## The task:
Would you give all of the records again, exactly as they read?
########
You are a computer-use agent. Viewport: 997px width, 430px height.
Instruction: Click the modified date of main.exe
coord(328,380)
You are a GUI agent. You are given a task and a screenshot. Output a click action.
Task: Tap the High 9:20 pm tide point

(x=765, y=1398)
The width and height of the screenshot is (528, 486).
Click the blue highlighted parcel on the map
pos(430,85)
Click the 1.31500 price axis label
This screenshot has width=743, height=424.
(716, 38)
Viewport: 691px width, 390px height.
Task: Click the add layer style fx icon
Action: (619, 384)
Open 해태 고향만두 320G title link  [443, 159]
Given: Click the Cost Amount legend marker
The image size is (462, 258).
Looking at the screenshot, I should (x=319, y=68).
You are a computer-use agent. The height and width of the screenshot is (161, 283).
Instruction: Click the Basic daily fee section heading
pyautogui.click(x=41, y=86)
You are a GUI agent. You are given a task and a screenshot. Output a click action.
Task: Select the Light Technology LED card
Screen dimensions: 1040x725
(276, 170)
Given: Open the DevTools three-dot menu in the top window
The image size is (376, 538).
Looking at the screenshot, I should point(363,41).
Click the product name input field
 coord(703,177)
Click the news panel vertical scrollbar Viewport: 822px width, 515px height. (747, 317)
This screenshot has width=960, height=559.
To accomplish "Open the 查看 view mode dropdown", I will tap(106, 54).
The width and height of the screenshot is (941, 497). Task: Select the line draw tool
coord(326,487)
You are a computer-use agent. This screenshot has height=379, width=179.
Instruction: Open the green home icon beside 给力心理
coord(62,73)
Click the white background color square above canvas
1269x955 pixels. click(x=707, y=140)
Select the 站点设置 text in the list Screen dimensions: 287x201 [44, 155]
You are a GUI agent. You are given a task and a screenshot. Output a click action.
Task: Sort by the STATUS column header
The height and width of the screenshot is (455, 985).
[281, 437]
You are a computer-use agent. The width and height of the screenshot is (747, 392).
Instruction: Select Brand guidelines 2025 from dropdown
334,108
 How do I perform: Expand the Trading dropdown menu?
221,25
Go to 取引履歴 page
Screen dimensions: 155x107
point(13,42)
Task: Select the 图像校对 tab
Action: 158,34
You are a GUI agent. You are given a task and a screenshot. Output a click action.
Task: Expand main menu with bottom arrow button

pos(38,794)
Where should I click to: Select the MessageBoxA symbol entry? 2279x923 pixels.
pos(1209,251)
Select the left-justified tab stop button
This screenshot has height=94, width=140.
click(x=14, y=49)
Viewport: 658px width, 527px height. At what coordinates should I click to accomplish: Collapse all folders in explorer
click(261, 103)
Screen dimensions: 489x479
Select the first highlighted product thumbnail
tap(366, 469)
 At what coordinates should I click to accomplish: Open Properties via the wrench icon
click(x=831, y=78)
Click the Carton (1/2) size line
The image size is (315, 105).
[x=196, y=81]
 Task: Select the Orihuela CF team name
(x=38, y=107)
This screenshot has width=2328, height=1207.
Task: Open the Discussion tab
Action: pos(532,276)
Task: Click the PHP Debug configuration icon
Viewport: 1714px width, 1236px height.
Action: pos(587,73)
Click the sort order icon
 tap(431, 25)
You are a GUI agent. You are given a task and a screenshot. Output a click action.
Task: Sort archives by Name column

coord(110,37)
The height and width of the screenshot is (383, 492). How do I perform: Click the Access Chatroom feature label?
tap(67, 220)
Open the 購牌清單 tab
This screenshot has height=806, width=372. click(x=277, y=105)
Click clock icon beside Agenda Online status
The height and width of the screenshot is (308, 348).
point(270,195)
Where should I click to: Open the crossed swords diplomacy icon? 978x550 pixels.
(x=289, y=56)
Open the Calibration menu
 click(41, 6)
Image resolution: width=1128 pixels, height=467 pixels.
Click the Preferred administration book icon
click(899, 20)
########
## Your response:
You are a computer-use agent. Viewport: 997px width, 430px height.
Instruction: Click the modified date of main.exe
coord(328,380)
You are a GUI agent. You are given a task and a screenshot. Output a click action.
Task: Tap the High 9:20 pm tide point

(x=765, y=1398)
The width and height of the screenshot is (528, 486).
Click the blue highlighted parcel on the map
pos(430,85)
Click the 1.31500 price axis label
This screenshot has width=743, height=424.
(716, 38)
Viewport: 691px width, 390px height.
Task: Click the add layer style fx icon
Action: (619, 384)
Open 해태 고향만두 320G title link  [443, 159]
Given: Click the Cost Amount legend marker
The image size is (462, 258).
Looking at the screenshot, I should (x=319, y=68).
You are a computer-use agent. The height and width of the screenshot is (161, 283).
Instruction: Click the Basic daily fee section heading
pyautogui.click(x=41, y=86)
You are a GUI agent. You are given a task and a screenshot. Output a click action.
Task: Select the Light Technology LED card
Screen dimensions: 1040x725
(276, 170)
Given: Open the DevTools three-dot menu in the top window
The image size is (376, 538).
Looking at the screenshot, I should point(363,41).
Click the product name input field
 coord(703,177)
Click the news panel vertical scrollbar Viewport: 822px width, 515px height. (747, 317)
This screenshot has width=960, height=559.
To accomplish "Open the 查看 view mode dropdown", I will tap(106, 54).
The width and height of the screenshot is (941, 497). Task: Select the line draw tool
coord(326,487)
You are a computer-use agent. This screenshot has height=379, width=179.
Instruction: Open the green home icon beside 给力心理
coord(62,73)
Click the white background color square above canvas
1269x955 pixels. click(x=707, y=140)
Select the 站点设置 text in the list Screen dimensions: 287x201 [44, 155]
You are a GUI agent. You are given a task and a screenshot. Output a click action.
Task: Sort by the STATUS column header
The height and width of the screenshot is (455, 985).
[281, 437]
You are a computer-use agent. The width and height of the screenshot is (747, 392).
Instruction: Select Brand guidelines 2025 from dropdown
334,108
 How do I perform: Expand the Trading dropdown menu?
221,25
Go to 取引履歴 page
Screen dimensions: 155x107
point(13,42)
Task: Select the 图像校对 tab
Action: 158,34
You are a GUI agent. You are given a task and a screenshot. Output a click action.
Task: Expand main menu with bottom arrow button

pos(38,794)
Where should I click to: Select the MessageBoxA symbol entry? 2279x923 pixels.
pos(1209,251)
Select the left-justified tab stop button
This screenshot has height=94, width=140.
click(x=14, y=49)
Viewport: 658px width, 527px height. At what coordinates should I click to accomplish: Collapse all folders in explorer
click(261, 103)
Screen dimensions: 489x479
Select the first highlighted product thumbnail
tap(366, 469)
 At what coordinates should I click to accomplish: Open Properties via the wrench icon
click(x=831, y=78)
Click the Carton (1/2) size line
The image size is (315, 105).
[x=196, y=81]
 Task: Select the Orihuela CF team name
(x=38, y=107)
This screenshot has width=2328, height=1207.
Task: Open the Discussion tab
Action: pos(532,276)
Task: Click the PHP Debug configuration icon
Viewport: 1714px width, 1236px height.
Action: pos(587,73)
Click the sort order icon
 tap(431, 25)
You are a GUI agent. You are given a task and a screenshot. Output a click action.
Task: Sort archives by Name column

coord(110,37)
The height and width of the screenshot is (383, 492). How do I perform: Click the Access Chatroom feature label?
tap(67, 220)
Open the 購牌清單 tab
This screenshot has height=806, width=372. click(x=277, y=105)
Click clock icon beside Agenda Online status
The height and width of the screenshot is (308, 348).
point(270,195)
Where should I click to: Open the crossed swords diplomacy icon? 978x550 pixels.
(x=289, y=56)
Open the Calibration menu
 click(41, 6)
Image resolution: width=1128 pixels, height=467 pixels.
Click the Preferred administration book icon
click(899, 20)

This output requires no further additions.